EXTRACT PROVIDED:
:::::
Sunday, 29 November 2020

STUFFINESS: Guidance and support

 
 Apologies to all sufferers of stuffiness for how little guidance or support is actually in this post, but with these illustrations from The Concise Home Doctor (Volume 1: ABA-HAN) I am finally back on schedule to post a thing a day throughout 2020! I don't know if I'll stop next year, but in the meantime if I find myself falling behind again I shall return to this volume immediately for content irrespective of context because these pictures are just the tip of the sootberg, baby.
 

 
 
 Thank you all for your patience.

SPOILERS FOR 2001

 Following on from those portraits of Saint Jerome working from home, I feel the absence of books acutely in Dr. Dave Bowman's isolation. I read here that Stanley Kubrick and Arthur C. Clarke, wondering how best to depict a superintelligent extraterrestrial onscreen, decided to ask Carl Sagan. They're clearly no fools. Nor of course is Sagan, who advised them not to even attempt such a thing, but instead merely "suggest" the alien. The appropriately unfathomable abstractness that resulted didn't stop Kubrick trying to take out insurance against actual extraterrestrials contacting Earth before the film could be released and showing him up. Lloyds of London refused however, and according to Sagan they "missed a good bet" which begs the question: "Why did they refuse? Why? WHAT DID THEY KNOW?"
:::::
DATA SEGMENT:

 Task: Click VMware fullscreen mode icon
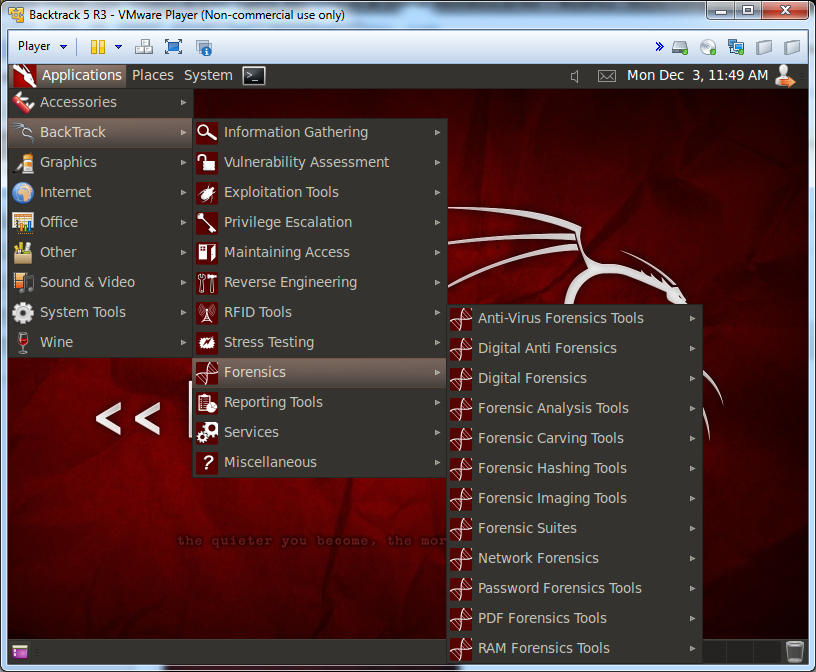tap(173, 47)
:::::
WHAT YOU NEED TO DO:
Answer these from the blog post, briefly:
1. What book are the stuffiness illustrations taken from?
2. Whom did Kubrick and Clarke ask about showing a superintelligent extraterrestrial on screen?
3. Who refused Kubrick's insurance against contact from actual extraterrestrials?

OUTPUT OF THE TASK:
1. The Concise Home Doctor (Volume 1: ABA-HAN)
2. Carl Sagan
3. Lloyds of London